Saturday Night Fever

Enjoying a run of nearly 30 years on US TV, comedy sketch show Saturday Night Live is right up there with mom's apple pie and trigger-happy postmen on the list of great American institutions.

SNL debuted in the States on 11th October 1975, and those who've escaped from NBC's Studio 8H and graduated to the Hollywood A-List include Steve Martin, Ben Stiller, Billy Crystal, Eddie Murphy, Bill Murray, Adam Sandler, and, er, Chevy Chase.

Some use the opportunity to escape into 'serious acting' (Robert Downey Jr, Joan Cusack, Jay Mohr), while others carve credible careers forever playing the patsy (David Spade, Jon Lovitz). And alas, others succumb to the pressures of celebrity and fall by the wayside, convulsing and frothing at the mouth (John Belushi and Chris Farley, RIP).

Whatever the climate in Hollywood, SNL is consistently churning out fresh and distinctive comedy talent. For evidence of that, you need only cast your eye over films heading our way in 2003...

Adam Sandler is the latest SNL alumnus to be anointed Hollywood's Lord of the Laughs, starring in, writing, and producing Hanukkah tale "Eight Crazy Nights". The cartoon - itself inspired by an SNL sketch - is an exercise in gross-out comedy that boldly oversteps the mark into downright repugnant.

It's precisely this kind of schtick that's thrust Sandler into the limelight. It's also brought him to the attention of acclaimed director Paul Thomas Anderson, who casts him as a tragi-comic romantic hero in "Punch-Drunk Love".

In this, his most anticipated project, Sandler eschews slapstick gurning to put on a human face and let the laughs spring naturally from twists of character and plot. It arrives on UK shores on 7th February.

SNL was also proud to bring you "Wayne's World", a precursor to Mike Myers' Second Coming as Austin Powers: International Man of Mystery. His mop-headed sidekick Dana Carvey hoped to establish a similar on-screen persona as "The Master of Disguise", only to have his pants pulled down by US critics (it still grossed a respectable $40 million, though). You can make up your own minds from 17th January.

For Ben Stiller, SNL alter ego Derek Zoolander was a movie waiting to happen, and one that allowed him to wear several oh-so-fashionable hats. Writing, starring, producing, and directing, "Zoolander" established Stiller as a major Hollywood player.

Ahead of the much-awaited sequel to "Meet the Parents", Stiller will be seen in Danny DeVito's crime caper "Duplex" (with Drew Barrymore), and sliding across car bonnets as the-one-with-the-dark-hair in a spoof remake of "Starsky and Hutch".
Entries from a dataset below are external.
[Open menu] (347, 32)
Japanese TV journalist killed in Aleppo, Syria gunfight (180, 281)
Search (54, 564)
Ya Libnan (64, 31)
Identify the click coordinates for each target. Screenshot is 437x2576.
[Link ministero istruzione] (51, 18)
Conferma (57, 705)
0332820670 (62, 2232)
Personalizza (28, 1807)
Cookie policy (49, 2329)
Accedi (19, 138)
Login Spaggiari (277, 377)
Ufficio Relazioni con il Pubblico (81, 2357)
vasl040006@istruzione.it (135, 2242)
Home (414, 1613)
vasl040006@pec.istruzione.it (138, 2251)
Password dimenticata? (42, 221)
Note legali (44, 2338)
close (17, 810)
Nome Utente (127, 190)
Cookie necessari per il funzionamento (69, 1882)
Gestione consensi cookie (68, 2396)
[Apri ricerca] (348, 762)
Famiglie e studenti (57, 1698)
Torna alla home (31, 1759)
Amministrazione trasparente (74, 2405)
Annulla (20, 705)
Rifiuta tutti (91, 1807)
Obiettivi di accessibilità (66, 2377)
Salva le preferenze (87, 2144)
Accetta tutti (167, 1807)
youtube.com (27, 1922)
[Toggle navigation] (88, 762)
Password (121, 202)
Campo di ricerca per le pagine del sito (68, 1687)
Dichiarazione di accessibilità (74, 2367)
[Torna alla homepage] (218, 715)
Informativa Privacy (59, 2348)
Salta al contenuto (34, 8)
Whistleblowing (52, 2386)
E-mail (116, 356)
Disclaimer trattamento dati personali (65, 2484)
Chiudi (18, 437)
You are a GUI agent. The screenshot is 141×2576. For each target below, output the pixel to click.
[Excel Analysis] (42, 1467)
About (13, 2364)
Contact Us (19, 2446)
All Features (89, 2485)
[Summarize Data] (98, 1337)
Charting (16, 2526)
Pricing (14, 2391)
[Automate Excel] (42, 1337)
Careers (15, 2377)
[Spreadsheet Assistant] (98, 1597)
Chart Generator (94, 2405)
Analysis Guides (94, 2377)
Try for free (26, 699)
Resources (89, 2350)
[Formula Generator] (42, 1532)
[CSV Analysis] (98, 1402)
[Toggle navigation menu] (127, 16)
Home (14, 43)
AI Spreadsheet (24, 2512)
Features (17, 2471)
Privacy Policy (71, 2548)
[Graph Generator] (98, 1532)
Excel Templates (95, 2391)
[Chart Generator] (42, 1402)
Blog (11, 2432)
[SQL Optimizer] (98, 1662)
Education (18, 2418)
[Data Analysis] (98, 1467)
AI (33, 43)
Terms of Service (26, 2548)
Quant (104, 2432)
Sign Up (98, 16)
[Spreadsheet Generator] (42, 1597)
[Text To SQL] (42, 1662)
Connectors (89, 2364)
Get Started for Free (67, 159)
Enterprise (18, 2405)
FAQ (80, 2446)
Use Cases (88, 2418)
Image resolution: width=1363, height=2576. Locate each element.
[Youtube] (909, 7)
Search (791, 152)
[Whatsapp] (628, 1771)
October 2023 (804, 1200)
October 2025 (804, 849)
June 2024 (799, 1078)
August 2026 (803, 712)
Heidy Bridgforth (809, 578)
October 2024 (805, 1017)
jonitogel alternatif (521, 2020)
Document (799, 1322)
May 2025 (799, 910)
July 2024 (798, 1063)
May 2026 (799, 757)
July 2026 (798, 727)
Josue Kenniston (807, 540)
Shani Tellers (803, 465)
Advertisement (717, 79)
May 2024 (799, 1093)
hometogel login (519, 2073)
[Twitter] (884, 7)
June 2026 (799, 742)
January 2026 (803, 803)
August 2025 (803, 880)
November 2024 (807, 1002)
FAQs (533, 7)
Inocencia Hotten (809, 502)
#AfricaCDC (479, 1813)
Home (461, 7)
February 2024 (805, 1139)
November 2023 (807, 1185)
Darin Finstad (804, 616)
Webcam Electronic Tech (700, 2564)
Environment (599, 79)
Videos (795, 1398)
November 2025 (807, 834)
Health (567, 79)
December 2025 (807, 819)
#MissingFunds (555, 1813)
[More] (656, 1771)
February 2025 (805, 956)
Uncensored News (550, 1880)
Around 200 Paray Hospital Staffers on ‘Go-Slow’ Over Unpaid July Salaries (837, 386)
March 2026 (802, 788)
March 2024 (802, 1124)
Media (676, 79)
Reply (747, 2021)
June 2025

And then there's Eddie Murphy...

In the early 80s, he had us rolling in the aisles with "Trading Places" (co-starring fellow SNL alumnus Dan Aykroyd) and the anarchic "Coming to America". He even made a convincing foray into the action genre with "Beverly Hills Cop".

And then... well, like one of his Klump comedy farts, he stank up the place.

Murphy's movie misses are too numerous to list here, but "Showtime" and spaced-out flop "Pluto Nash" deserve special mention for their awfulness.

His latest effort, espionage comedy "I-Spy", opens here on 24th January, but with obnoxious/hilarous (delete according to taste) Murphy Morph Chris Rock snapping at his heels, our Eddie can't afford to kick back and relax.

Although Rock himself has proved more hit and miss than a myopic boxer, Eddie might still rue the day he spotted the young comedian on the NY Comedy Strip.

After starring in the likes of "Lethal Weapon 4", "Down to Earth", and "Nurse Betty", Rock recently directed himself in political comedy "Head of State". You can see him run for office next autumn.

A safer box office bet is 'Mr Saturday Night' himself, Billy Crystal. He reprises his role as shrink-to-the-mob Ben Sobel next February, in "Analyze That".

And there's also Steve Martin, aiming for a return to form in next summer's "Bringing Down the House". It's a comic parable about love on the internet, co-starring ball-busting jailbreaker Queen Latifah (admit it, you're laughing already).

Even if these coming attractions fail to tickle your funny-bone, chances are that somewhere in your dusty video collection, a well-worn copy of "Animal House", "The Man with Two Brains", or "The Blues Brothers" is lurking. Waiting to be rewound on a rainy Sunday evening. So far-reaching is the influence of Saturday Night Live.